DeLeonism is a type of socialism that could be considered uniquely American, to some degree. While based in Marxism, DeLeonism is relatively free of the influence of European or Asian Marxist thinkers (Lenin, Kautsky, Luxemburg, Trotsky, Stalin, Mao, etc), and to my knowledge DeLeonist parties were unable to spread outside of the English speaking world, though such organisations did exist in Canada, Great Britain, and Australia.
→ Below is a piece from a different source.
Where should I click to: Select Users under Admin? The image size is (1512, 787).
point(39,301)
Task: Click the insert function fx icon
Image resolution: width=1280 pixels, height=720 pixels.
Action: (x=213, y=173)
Anyway, the main thing that strikes me about DeLeonism is its focus on bottom-up workers democracy via the "socialist industrial union" (apparently ignoring work in existing unions?), and its almost naive insistence in a majority-based, relatively peaceful revolution via the ballot box. Theoretically, the socialist industrial union would be the primary organising method for achieving socialism; however a political party would also be used to capture the state apparatus via democratic elections. After the DeLeonist party is voted into power, the state would essentially "legalise socialism", making it possible for the socialist industrial unions to take control of the workplace and actually socialise the economy. At least, this is how I understand the idea. Still, seems kind of strange. Also, as an additional note, DeLeonists have been notoriously hostile to other camps of socialism stemming from either "reformist" traditions (the mass-based Socialist Party of America of the 1900s and 1910s) or "authoritarian" and "state capitalist" traditions (anything having to do with Leninism.) With this information in mind, it seems fairly obvious as to why most other socialists tend to consider DeLeonism "impossiblist."
But I'm getting off topic. The main point of this was to discuss the idea that's been floated by a poster on the Debsian e-mail list (for anyone interested, Debsian is an open list, but is maintained by the Debs Tendency of the Socialist Party USA). This poster, a self-described DeLeonist, has mentioned the idea of a constitutional amendment which would "allow" the workers to take over the means of production. The poster says that he intends to have this as a platform plank in the run for Congress he plans in 2008.
The idea of legislating socialism in my constitutional amendment seems somewhat silly to me, and without any other content about building workers power, winning immediate and transitional demands, etc to back it up, sounds very authoritarian and top-down. Now, I doubt this is the poster's intention, but does seem to focus primarily on this idea of a constitution amendment, while at the same time apparently dismissing the broadly-defined concept of "transitional demands" as mere metaphor.
Still, if he does run, I wish him the best for his campaign, and will most likely support him once if I can find a more detailed platform that he intends to run on (or if he decides to run on the SP platform.) The idea of a constitutional amendment to abolish capitalism doesn't sound like a bad idea in term of getting people talking, but there needs to be more concrete demands backing it up, in addition to a realisation that socialism will probably not come through the election of socialist candidates and parties to power, but rather as a more revolutionary seizure of power my popular protest and workers action from below.